Unchecked Global Warming May Unleash ‘Dead Zones’ In Oceans

Unchecked Global Warming May Unleash ‘Dead Zones’ In Oceans Researchers at the University of Copenhagen revealed that unchecked global warming would raise the number of oxygen-starved “dead zones” in large areas of the world’s oceans by a factor of 10 or more.

Dead zones are hypoxic (low-oxygen) regions in the ocean, the observed rates of which have been rising since oceanographers started observing them in the 1970s. These take place near inhabited coastlines, where aquatic life including fish, crabs and clams cannot survive. Such zones can be caused through air pollution and runoff of excess nutrients, mainly nitrogen and phosphorus, enter coastal waters and assist fertilize blooms of algae.

Mr. Gary Shaffer of the University of Copenhagen’s Niels Bohr Institute, who led research team at the Danish Center for Earth System Science, said that if large areas of the world’s oceans will become oxygen depleted (dead zones), it would cause more fish and shellfish deaths.

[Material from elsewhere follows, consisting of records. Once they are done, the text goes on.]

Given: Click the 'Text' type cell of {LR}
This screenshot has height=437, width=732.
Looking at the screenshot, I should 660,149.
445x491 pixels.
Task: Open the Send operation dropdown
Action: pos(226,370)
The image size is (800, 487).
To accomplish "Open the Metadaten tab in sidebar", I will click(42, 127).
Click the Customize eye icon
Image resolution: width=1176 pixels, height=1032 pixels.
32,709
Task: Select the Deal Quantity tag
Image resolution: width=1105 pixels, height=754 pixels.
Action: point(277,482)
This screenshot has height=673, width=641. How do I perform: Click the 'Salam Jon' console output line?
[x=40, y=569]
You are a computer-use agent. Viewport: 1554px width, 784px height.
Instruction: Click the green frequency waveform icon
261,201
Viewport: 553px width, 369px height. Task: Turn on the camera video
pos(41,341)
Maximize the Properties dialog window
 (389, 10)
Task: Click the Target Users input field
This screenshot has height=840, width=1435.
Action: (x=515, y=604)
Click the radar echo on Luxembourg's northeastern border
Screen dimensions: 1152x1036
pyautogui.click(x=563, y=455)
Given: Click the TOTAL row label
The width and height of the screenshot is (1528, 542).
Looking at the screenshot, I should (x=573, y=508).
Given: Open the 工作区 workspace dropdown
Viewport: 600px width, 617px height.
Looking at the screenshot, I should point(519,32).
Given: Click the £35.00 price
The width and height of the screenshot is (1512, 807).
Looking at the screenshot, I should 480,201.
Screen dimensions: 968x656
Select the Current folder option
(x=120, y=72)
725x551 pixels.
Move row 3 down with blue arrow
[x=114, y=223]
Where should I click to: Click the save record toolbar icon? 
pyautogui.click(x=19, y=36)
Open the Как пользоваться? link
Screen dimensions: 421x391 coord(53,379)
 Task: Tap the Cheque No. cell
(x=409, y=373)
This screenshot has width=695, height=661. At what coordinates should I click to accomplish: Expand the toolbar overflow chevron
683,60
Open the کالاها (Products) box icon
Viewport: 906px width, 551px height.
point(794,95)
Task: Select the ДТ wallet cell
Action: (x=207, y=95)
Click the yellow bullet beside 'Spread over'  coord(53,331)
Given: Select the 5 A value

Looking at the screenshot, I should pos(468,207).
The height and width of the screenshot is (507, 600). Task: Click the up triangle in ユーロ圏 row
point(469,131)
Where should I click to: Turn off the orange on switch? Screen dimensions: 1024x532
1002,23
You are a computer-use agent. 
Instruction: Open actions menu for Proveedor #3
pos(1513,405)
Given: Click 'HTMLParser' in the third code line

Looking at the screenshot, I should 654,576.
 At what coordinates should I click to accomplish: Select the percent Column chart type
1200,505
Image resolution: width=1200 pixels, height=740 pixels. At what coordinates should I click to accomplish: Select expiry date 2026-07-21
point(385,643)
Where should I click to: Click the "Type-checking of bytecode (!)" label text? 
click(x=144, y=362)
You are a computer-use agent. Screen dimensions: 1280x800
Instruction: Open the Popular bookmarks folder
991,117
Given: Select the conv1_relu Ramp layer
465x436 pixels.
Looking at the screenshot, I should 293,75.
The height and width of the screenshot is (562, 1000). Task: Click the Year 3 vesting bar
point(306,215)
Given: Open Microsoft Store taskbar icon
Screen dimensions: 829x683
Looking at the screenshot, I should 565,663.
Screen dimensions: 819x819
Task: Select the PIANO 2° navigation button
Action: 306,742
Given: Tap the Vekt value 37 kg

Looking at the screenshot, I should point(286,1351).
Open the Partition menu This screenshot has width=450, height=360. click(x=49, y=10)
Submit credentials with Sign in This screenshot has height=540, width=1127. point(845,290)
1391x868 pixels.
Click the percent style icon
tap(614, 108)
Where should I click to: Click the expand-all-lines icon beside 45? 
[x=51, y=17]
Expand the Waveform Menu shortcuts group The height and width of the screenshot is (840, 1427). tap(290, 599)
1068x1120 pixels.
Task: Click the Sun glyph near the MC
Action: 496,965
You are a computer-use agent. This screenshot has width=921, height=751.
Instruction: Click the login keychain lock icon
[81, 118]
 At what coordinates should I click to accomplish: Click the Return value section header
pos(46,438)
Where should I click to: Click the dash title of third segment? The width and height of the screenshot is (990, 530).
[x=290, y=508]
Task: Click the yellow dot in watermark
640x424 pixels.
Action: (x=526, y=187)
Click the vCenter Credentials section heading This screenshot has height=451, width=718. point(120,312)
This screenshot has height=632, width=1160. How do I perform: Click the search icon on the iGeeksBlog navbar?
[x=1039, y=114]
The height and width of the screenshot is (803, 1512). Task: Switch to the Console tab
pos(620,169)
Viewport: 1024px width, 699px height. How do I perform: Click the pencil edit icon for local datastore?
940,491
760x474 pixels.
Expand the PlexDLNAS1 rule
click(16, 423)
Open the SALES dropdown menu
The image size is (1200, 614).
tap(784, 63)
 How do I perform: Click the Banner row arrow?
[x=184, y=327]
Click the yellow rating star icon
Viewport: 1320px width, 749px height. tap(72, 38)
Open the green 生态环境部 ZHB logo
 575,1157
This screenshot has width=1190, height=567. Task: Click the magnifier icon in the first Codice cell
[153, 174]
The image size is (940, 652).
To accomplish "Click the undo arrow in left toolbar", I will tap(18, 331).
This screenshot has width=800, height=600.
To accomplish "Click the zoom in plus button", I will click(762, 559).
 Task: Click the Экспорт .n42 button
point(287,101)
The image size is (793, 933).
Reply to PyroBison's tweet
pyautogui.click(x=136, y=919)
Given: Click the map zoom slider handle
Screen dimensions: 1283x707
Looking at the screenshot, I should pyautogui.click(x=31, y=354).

The study appeared in the journal ‘Nature Geoscience’.

Shaffer stated that dead zones in coastal areas can be diminished by putting control over the fertilizers use.

At the same time, he also said that expanded dead zones, which took place by global warming, will stay for thousands of years and have negative long-standing effects on ocean ecosystems.

“The future of the ocean as a large food reserve would be more uncertain,” Shaffer added.

A 2008 study, which was published in the journal Science, showed that the number of dead zones worldwide has approximately doubled each decade since the 1960s.

Dead zones off the coast of Oregon and Washington are expected to be connected to global warming.